The regex pattern with group capture syntax

Examples

import nvstrings

s = nvstrings.to_device(["a1","b2","c3"])
for result in s.extract_column('([ab])(\d)'):
  print(result)

Output:

["a","b"]
["1","2"]
[None,None]
find(sub, start=0, end=None, devptr=0)

Find the specified string sub within each string. Return -1 for those strings where sub is not found.

Parameters:
sub : str

String to find

start : int

Beginning of section to replace. Default is beginning of each string.

end : int

End of section to replace. Default is end of each string.

devptr : GPU memory pointer

Optional device memory pointer to hold the results. Memory size must be able to hold at least size() of int32 values.

Examples

import nvstrings
s = nvstrings.to_device(["hello","there","world"])

print(s.find('o'))

Output:

[4,-1,1]
find_from(sub, starts=0, ends=0, devptr=0)

Find the specified string within each string starting at the specified character positions.

The starts and ends parameters are device memory pointers. If specified, each must contain size() of int32 values.

Returns -1 for those strings where sub is not found.

Parameters:
sub : str

String to find

starts : GPU memory pointer

Pointer to GPU array of int32 values of beginning of sections to search, one per string.

ends : GPU memory pointer

Pointer to GPU array of int32 values of end of sections to search. Use -1 to specify to the end of that string.

devptr : GPU memory pointer

Optional device memory pointer to hold the results. Memory size must be able to hold at least size() of int32 values.

Examples

import nvstrings
import numpy as np
from numba import cuda

s = nvstrings.to_device(["hello","there"])
darr = cuda.to_device(np.asarray([2,3],dtype=np.int32))
print(s.find_from('e',starts=darr.device_ctypes_pointer.value))

Output:

[-1,4]
find_multiple(strs, devptr=0)

Return a ‘matrix’ of find results for each of the string in the strs parameter.

Each row is an array of integers identifying the first location of the corresponding provided string.

Parameters:
strs : nvstrings

Strings to find in each of the strings in this instance.

devptr : GPU memory pointer

Optional device memory pointer to hold the results.

Memory size must be able to hold at least size()*strs.size() of int32 values.

Examples

import nvstrings

s = nvstrings.to_device(["hare","bunny","rabbit"])
t = nvstrings.to_device(["a","e","i","o","u"])
print(s.find_multiple(t))

Output:

[[1, 3, -1, -1, -1], [-1, -1, -1, -1, 1], [1, -1, 4, -1, -1]]
findall(pat)

Find all occurrences of regular expression pattern in each string.
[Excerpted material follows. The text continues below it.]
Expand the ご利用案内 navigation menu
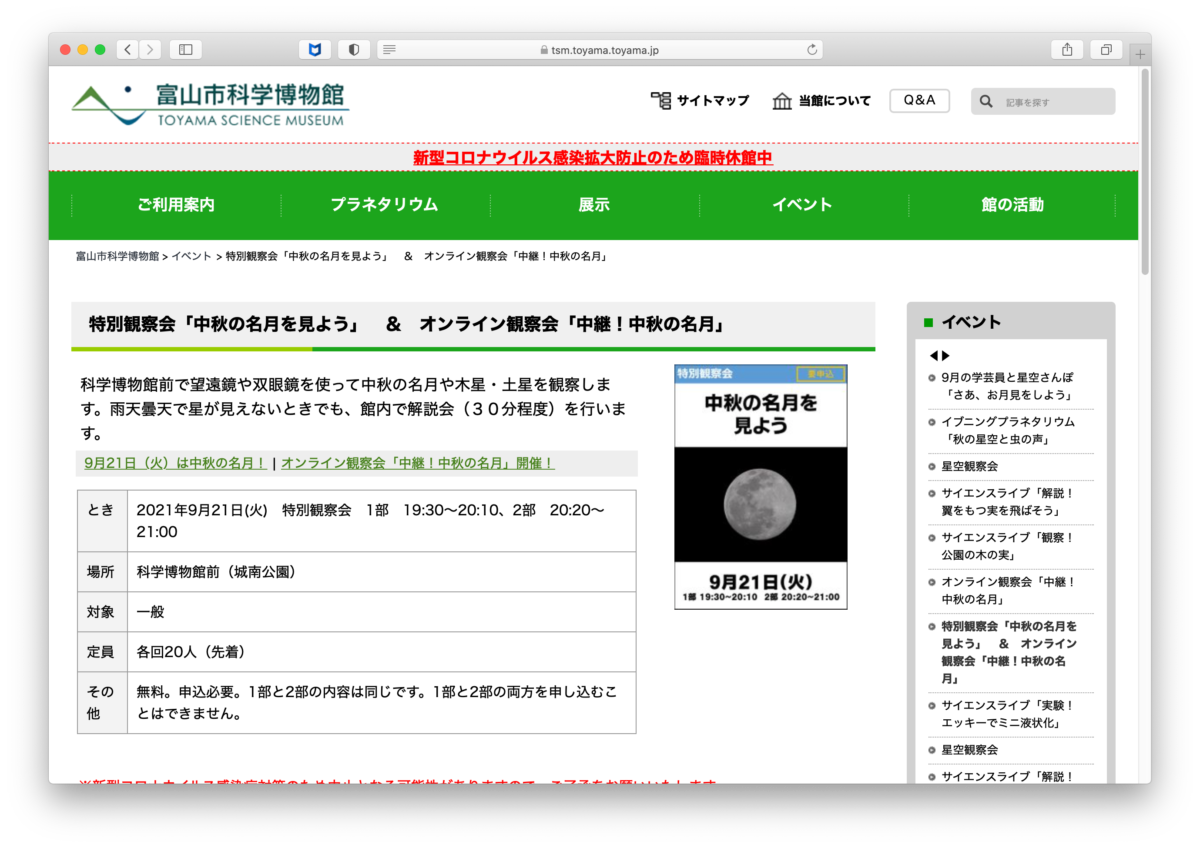1200x848 pixels. point(176,205)
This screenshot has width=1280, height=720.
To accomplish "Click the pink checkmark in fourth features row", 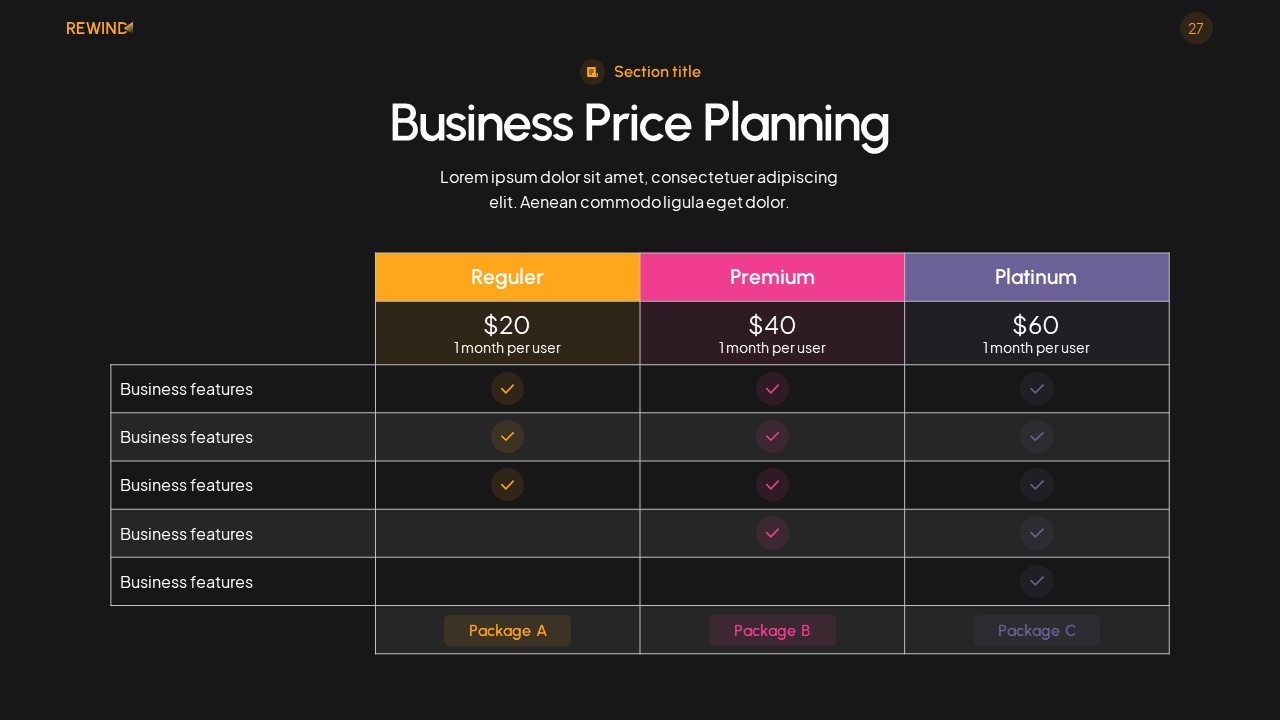I will [772, 533].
A new array of nvstrings is created for each string in this instance.

Parameters:
pat : str

The regex pattern used to search for substrings

Examples

import nvstrings

s = nvstrings.to_device(["hare","bunny","rabbit"])
for result in s.findall('[ab]'):
  print(result)

Output:

["a"]
["b"]
["a","b","b"]
findall_column(pat)

A new set of nvstrings is created by organizing substring results vertically.

Parameters:
pat : str

The regex pattern to search for substrings

Examples

import nvstrings

s = nvstrings.to_device(["hare","bunny","rabbit"])
for result in s.findall_column('[ab]'):
  print(result)

Output:

["a","b","a"]
[None,None,"b"]
[None,None,"b"]
get(i)

Returns the character specified in each string as a new string.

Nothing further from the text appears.